The number of guests who will be using your facility is also essential to consider. You want to have enough lockers, but not sacrifice the size of the locker space each person gets if larger ones are needed. You also want to avoid cramming as many lockers in as possible and ruining the locker room layout.
There are A LOT of locker configurations to choose from: cell phone lockers, shoe lockers, lockers with built in benches, lockers with drawers, and Z-lockers for hanging shirts within a double tier, just to name a few.
Don’t forget to have handicap accessible lockers installed that comply with the ADA! 5% of your lockers must be ADA compliant. ADA compliant lockers are no more than 15 inches off the floor, have a surrounding clear floor space of 30″x48″ minimum, and storage spaces (shelves, coat hangers, etc.) are located at a height of 9″ minimum and 48″ maximum from the finished floor.
6. Locker Security
In order to determine the best type of locks for your facility, consider the following:
- Security vs. Convenience
- Permanent vs. Temporary
Security vs. Convenience
If maximum security is your main concern, the best (and most secure choice) for lockers are padlock hasp locks.
If convenience is also important to you, keyless lock options are a great choice. Your customers will not have to worry about padlocks or keys to gain access to the locker.
Permanent vs. Temporary
What are your lockers intended use? Will your lockers be issued to users for permanent or temporary use?

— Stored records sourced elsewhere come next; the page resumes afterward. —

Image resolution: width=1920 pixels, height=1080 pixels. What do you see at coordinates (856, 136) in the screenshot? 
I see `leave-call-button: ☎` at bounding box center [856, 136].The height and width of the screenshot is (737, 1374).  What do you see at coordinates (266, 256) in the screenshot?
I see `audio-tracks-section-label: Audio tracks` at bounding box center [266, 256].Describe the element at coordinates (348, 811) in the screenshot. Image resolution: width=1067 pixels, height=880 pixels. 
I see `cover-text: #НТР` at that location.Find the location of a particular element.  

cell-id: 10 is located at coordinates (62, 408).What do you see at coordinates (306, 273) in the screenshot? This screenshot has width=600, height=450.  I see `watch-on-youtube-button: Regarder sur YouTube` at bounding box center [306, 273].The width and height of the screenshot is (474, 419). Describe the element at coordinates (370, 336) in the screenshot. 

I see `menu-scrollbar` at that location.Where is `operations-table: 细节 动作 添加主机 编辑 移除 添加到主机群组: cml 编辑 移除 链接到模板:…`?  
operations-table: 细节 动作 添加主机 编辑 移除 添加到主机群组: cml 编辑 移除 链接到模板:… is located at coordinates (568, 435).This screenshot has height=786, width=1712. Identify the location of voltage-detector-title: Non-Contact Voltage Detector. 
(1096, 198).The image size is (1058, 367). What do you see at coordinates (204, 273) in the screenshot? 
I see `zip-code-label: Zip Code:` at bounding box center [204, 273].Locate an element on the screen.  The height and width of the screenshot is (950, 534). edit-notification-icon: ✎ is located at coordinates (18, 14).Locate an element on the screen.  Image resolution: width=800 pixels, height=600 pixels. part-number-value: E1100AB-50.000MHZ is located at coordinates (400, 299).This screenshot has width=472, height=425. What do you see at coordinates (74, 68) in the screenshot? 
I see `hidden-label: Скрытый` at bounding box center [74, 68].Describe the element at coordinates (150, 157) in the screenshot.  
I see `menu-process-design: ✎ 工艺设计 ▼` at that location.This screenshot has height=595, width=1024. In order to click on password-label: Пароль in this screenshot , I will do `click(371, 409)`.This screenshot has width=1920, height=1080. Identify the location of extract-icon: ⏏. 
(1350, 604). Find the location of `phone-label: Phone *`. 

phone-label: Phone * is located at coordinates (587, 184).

Permanent use means the individual stores their personal belongings in the locker and returns to this locker regularly.
Permanent locker lock solutions include padlock hasp locks, pushbutton combination locks, RFID locks, card reader locks, to name a few.
Temporary use means that a person selects an unused locker, secures their belongings for a limited period of time, and then removes their items and vacates the locker. Another person can then re-use this locker. Temporary lockers can have multi-user locks, where a combination is set by one person for one-time only. Once they are done with the locker, the next person can set their combo and use the same locker while keeping their items secure. This works especially well if your staff is stretched for time and you do not want to take up their time to individually assign lockers or hand out and collect keys.
Temporary locker lock solutions include multi-user combination locks, user programmable pushbutton locks, and user programmable keypad locks.
For your handicap accessible lockers, you will need a different lock solution. The ADA requires locks to be operable with one hand, not require tight grasping, pinching or twisting of the wrist to operate, and cannot require a force of more than 5lb to activate or operate.
7. Locker Room Seating & Amenities
Your locker room seating and amenities will add comfort and functionality to your locker room. You can choose from solid natural wood benches, metal stools with wood tops, plastic laminate seats, and more. It’s important that your locker room seating matches or compliments your lockers. You must also have at least 1 ADA compliant locker room bench.
The ADA Accessibility Guideline 4.37 states that:
- Benches shall have back support that is 42 inches (1065 mm) minimum in length and that extends from a point 2 inches (51 mm) maximum above the seat to a point 18 inches (455 mm) minimum above the seat
- Benches shall be fixed and shall have seats that are 20 inches (510 mm) minimum to 24 inches (610 mm) maximum in depth and 42 inches (1065 mm) minimum in length.
- A minimum of 30” clear floor or ground space shall be provided and shall be positioned for parallel approach to a short end of a bench seat.
Grooming stations are also an added bonus to your guests. With a mirror and lighting, it’s perfect to fix hair and get cleaned up after a shower or work out. It also provides additional storage space within your locker room.